Tiempo más tarde con la dominación romana volvieron los intentos de dotar a la provincia de Acaya (Achaea según su nombre romano) con el deseado canal que conectara las vías marítimas. Hasta tres emperadores se interesaron por el magno proyecto. Julio César había encargado estudios sobre el tema aunque su asesinato en 44 a. E. dejó los planes abandonados. Calígula, por su parte, volvió a encargar un estudio de la materia y, al igual que Demetrio I, sus asesores le dijeron que era imposible hacerlo porque los mares estaban a diferentes niveles. Estaban en un error, por supuesto, pero en aquellos tiempos no tenían forma de comprobarlo. El único que en efecto hizo algún esfuerzo por construír la maravilla fue Nerón. En el año 67 fue a la zona y, como en las ceremonias de inauguración de obra que aún siguen gustando en la actualidad, fue el primero en cavar y llenar una cesta con escombros. Destinó una fuerza de 6.000 prisioneros de guerra a cavar, pero, cuando llevaban una distancia de cuatro estadios (unos 700 metros) la muerte de Nerón hizo que se abandonasen las obras.

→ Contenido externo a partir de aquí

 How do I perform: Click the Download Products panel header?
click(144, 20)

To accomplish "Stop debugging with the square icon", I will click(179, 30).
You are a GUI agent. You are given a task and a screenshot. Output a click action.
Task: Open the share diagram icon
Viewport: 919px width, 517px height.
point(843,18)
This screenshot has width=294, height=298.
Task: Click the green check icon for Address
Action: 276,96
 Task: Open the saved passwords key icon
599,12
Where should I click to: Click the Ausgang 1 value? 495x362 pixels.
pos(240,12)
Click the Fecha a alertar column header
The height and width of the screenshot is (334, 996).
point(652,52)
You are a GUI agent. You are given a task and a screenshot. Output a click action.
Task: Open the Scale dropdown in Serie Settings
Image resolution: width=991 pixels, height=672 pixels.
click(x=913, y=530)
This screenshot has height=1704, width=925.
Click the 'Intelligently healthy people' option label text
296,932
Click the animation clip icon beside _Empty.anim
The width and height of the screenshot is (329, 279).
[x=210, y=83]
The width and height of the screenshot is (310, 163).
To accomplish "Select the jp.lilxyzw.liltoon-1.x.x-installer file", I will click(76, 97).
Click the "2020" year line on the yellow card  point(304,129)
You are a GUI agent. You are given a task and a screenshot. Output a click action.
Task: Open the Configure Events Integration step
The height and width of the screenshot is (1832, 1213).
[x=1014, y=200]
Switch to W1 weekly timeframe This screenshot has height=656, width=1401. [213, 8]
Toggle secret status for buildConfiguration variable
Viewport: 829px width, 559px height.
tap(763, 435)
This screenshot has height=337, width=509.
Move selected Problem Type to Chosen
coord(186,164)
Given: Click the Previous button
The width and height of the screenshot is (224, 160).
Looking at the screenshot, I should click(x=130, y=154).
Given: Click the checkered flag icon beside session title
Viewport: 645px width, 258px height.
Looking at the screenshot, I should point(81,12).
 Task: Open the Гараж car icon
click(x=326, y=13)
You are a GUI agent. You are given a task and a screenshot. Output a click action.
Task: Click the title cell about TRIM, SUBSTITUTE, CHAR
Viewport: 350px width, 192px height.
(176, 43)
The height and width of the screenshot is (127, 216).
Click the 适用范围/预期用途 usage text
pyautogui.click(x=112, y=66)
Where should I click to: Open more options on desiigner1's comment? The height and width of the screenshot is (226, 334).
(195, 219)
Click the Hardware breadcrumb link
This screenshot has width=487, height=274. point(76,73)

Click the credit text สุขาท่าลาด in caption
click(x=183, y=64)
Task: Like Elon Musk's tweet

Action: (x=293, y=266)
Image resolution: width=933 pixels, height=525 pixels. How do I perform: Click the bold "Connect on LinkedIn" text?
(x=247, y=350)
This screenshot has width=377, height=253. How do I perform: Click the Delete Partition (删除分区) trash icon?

Uno de los numerosos puentes que lo cruzan

A lo largo de su recorrido lo cruzan varios puentes

No fue hasta mucho tiempo más tarde, en el año 1.687, cuando alguien volvió a retomar el proyecto. Esta vez fue la Serenísima República de Venecia, una de las mayores potencias comerciales que el mundo ha visto, para quienes el comercio marítimo lo era todo. Sin embargo, y a pesar de lo rico que era ese estado, los costes de construcción fueron tildados de “astronómicamente elevados” y la idea fue deshechada antes de empezar a cavar siquiera.
Sin embargo, cuando Grecia recuperó el Peloponeso tras su independencia del Imperio Otomano en 1.830, también revivió el sueño del canal. Y esta vez, gracias a los avances técnicos y a los explosivos, era factible.  La idea, además, cobró un nuevo impulso con la construcción del canal de Suez en 1.869, por lo que se encargaron diversos estudios a varios arquitectos de todo el mundo. Durante bastantes años siguieron topando con el mismo escollo que tanta otra gente se había topado: el coste de construcción era muy elevado. Tras innumerables peripecias, se consiguió finalmente un presupuesto que el estado griego podía asumir y, el 23 de abril de 1.882, en presencia del rey Jorge I de Grecia, se inició formalmente la construcción. No obstante, a los dos años las obras tuvieron que ser interrumpidas a los 3 años de haberse iniciado por la bancarrota de István Türr, la cabeza visible del consorcio que acometía las obras. Con un pequeño empujón económico por parte del estado griego (aunque no sin esfuerzo y numerosas negociaciones), las obras pudieron reanudarse en el año 1.890 y finalmente la construcción fue terminada el 25 de julio de 1.893, 11 años después de haberse iniciado el proceso. El canal medía (y mide en la actualidad) 6.346 metros de longitud, 24’6 de ancho y tiene una profundidad de 8 metros.
El canal actualmente da servicio a unos 11.000 barcos al año, cifra que en su mayor parte está compuesta por embarcaciones de recreo y no comerciales. La explicación es sencilla: hoy en día los barcos de mercancías son muchísimo más grandes que lo eran en el siglo XIX. El canal estaba pensado para barcos de su tiempo, y con sus dimensiones es demasiado pequeño para los buques mercantes. Sin embargo sí es de un tamaño apropiado para los numerosos cruceros que surcan el mar Egeo y sus incontables islas.
Por cierto, aunque ya no se utilice, es posible ver en la actualidad algunos tramos del Diolkos en paralelo al canal de Corinto.